FRAGMENTO DEL TEXTO ::
Nada hace suponer que tras una apacible madre de familia numerosa o una mojigata «solterona» se esconda un inquieto espíritu aventurero. Ida Pfeiffer, una perfecta ama de casa, dejó perpleja a su familia cuando, sola y con apenas dinero, se lanzó a recorrer remotas regiones. Mary Kingsley, que no conoció en treinta años más mundo que la casa familiar, a la muerte de sus padres se embarcó tambien sola al África occidental que por entonces era «la tumba del hombre blanco». May Sheldon fue quizá la más moderna al dejar a su marido en tierra firme y emprender una arriesgada expedición a Kenia. La «maldita» curiosidad femenina arrastró por igual a monjas, reinas, conquistadoras, ladies y exploradoras. El problema, como decía Freya Stark, es que «a uno le sobreviene una especie de locura a la vista de un buen mapa». Todas, con sus prejuicios a cuestas, fueron las primeras, y con su esfuerzo y tenacidad abrieron el camino a las arqueólogas, zoólogas o historiadoras del siglo XX que recorrieron sus mismas rutas.

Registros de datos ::
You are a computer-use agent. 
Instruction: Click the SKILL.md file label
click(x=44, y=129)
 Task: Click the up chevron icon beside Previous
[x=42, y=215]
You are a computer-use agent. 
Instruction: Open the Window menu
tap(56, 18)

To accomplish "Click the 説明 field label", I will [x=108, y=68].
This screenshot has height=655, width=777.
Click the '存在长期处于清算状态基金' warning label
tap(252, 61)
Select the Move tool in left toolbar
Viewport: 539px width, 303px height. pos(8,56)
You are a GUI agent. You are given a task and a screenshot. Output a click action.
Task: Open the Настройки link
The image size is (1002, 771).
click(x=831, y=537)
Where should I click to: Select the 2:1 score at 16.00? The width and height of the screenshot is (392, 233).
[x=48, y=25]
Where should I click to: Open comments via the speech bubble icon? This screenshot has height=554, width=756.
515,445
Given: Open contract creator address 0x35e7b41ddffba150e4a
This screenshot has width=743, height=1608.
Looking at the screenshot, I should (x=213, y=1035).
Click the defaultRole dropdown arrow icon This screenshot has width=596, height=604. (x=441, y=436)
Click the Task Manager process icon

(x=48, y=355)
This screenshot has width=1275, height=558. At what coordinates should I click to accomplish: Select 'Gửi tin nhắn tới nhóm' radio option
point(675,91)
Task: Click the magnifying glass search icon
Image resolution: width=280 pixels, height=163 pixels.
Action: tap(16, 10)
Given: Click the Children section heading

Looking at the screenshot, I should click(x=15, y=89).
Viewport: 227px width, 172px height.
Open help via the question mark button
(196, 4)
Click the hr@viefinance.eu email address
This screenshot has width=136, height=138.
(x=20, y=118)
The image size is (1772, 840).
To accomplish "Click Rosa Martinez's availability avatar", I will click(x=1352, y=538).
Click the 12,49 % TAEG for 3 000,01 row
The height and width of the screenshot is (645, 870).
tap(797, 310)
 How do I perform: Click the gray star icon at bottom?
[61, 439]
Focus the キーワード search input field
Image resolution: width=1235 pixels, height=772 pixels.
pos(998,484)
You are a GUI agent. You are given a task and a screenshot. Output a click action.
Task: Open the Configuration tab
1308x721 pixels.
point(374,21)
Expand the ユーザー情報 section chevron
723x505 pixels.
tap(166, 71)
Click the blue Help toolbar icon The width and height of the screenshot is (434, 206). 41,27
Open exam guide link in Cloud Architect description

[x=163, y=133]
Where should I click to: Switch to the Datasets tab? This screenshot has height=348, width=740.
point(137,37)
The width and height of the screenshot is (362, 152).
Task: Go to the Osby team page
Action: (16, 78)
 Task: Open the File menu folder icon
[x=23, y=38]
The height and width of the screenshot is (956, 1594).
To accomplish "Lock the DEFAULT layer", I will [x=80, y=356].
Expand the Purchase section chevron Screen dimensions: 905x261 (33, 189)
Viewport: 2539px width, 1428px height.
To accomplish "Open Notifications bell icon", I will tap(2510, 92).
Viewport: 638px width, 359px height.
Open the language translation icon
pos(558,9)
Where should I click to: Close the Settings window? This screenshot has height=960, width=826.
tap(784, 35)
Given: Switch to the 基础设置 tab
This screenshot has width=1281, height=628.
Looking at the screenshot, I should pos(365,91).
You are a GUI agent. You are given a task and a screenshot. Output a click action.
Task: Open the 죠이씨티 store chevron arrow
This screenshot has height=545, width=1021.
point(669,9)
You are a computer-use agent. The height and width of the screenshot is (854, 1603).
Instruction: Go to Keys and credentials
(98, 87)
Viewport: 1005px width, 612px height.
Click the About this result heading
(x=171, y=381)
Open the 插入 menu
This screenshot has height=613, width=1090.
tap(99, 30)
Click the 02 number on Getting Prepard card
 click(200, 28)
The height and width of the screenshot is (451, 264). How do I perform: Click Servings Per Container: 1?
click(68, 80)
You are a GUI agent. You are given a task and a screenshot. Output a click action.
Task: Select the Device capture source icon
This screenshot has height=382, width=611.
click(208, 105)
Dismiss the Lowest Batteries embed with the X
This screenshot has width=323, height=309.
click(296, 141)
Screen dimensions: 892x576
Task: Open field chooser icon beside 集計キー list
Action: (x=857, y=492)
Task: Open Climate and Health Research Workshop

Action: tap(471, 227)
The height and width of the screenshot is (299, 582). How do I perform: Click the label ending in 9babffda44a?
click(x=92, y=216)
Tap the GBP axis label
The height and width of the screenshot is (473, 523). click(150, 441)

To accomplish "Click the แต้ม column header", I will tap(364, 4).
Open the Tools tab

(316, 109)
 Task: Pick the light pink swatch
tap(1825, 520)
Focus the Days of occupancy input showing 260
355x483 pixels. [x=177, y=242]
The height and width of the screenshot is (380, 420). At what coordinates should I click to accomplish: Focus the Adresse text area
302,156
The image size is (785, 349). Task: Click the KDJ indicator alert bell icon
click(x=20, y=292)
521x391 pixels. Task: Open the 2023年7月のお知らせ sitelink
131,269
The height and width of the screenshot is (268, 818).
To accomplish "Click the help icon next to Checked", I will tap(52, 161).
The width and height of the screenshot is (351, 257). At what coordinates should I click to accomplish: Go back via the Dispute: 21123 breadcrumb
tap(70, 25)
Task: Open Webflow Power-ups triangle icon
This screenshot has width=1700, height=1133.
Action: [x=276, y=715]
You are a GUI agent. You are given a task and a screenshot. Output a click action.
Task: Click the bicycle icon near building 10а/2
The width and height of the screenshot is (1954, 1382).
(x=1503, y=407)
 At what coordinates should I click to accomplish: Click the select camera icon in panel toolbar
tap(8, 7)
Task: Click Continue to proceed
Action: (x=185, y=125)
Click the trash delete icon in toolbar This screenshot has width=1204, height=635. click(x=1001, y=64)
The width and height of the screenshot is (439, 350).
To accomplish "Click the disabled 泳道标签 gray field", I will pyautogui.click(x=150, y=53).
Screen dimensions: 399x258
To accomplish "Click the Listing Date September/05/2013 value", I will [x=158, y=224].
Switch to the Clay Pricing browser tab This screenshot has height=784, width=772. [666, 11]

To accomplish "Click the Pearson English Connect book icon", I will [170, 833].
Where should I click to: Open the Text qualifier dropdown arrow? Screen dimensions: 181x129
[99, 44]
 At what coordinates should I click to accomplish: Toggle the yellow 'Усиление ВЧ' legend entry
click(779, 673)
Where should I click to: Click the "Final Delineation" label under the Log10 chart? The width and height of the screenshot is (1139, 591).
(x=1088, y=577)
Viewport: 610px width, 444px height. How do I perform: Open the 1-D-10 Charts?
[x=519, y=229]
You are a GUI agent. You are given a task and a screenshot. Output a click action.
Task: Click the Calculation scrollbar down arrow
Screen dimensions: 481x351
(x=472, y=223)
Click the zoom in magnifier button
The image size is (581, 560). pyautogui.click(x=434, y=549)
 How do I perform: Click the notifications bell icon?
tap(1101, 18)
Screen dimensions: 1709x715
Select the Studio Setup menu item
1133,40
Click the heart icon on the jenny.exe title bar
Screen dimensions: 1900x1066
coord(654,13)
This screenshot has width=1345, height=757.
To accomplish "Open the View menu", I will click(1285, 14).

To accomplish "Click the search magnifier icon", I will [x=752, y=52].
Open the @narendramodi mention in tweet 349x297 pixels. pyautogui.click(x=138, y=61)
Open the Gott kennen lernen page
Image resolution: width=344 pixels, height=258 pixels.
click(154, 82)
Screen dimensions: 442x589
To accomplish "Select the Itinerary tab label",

LA TAREA ::
Responde, por favor, estas preguntas sobre el fragmento acerca de las mujeres viajeras:
1. ¿Cómo se describe a Ida Pfeiffer?
2. ¿Adónde se embarcó Mary Kingsley a la muerte de sus padres?
3. ¿A qué país emprendió May Sheldon una arriesgada expedición?

RESULTADO ::
1. Como una perfecta ama de casa.
2. Al África occidental.
3. A Kenia.